[TASK INPUTS — start]

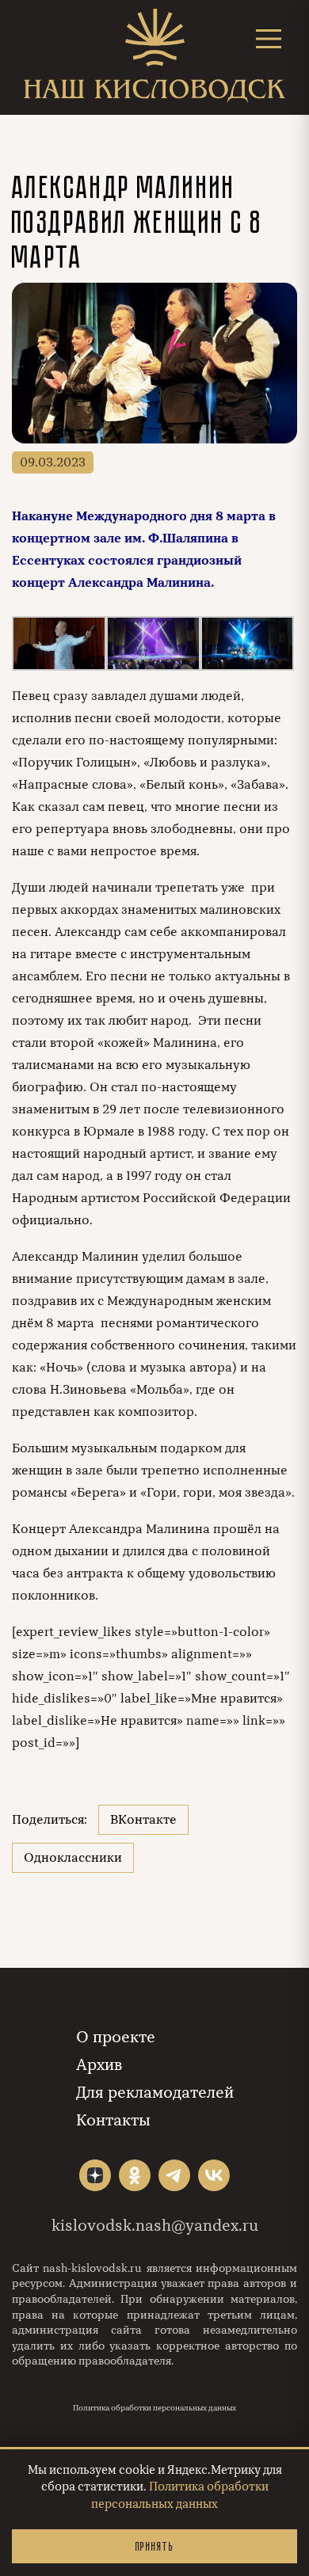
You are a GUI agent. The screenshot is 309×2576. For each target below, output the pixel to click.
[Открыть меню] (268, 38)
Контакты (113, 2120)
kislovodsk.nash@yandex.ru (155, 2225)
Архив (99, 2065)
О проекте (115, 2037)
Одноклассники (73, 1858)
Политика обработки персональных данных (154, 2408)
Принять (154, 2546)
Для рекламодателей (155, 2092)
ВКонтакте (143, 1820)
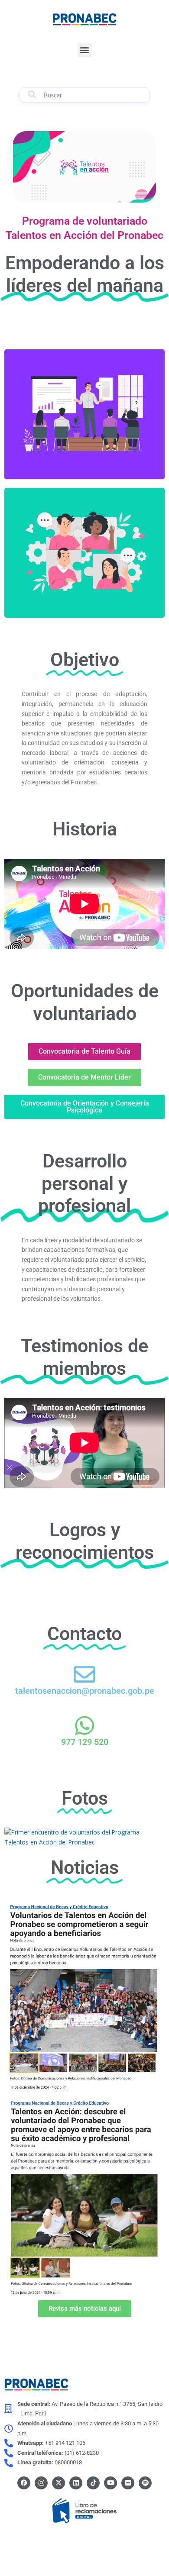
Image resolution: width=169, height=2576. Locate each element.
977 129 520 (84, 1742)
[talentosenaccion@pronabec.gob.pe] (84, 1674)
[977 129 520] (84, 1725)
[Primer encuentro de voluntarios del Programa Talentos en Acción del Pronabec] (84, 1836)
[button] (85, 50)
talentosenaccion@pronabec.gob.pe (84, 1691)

[TASK INPUTS — finish]

WHAT THE EXERCISE ASKS - Exactly the lines from the one holding "ВКонтакте (143, 1820)" through the last line of the entries must be set down, with nothing added and no pictures.

SOLUTION -
ВКонтакте (143, 1820)
Image resolution: width=169, height=2576. Locate each element.
977 129 520 (84, 1742)
[talentosenaccion@pronabec.gob.pe] (84, 1674)
[977 129 520] (84, 1725)
[Primer encuentro de voluntarios del Programa Talentos en Acción del Pronabec] (84, 1836)
[button] (85, 50)
talentosenaccion@pronabec.gob.pe (84, 1691)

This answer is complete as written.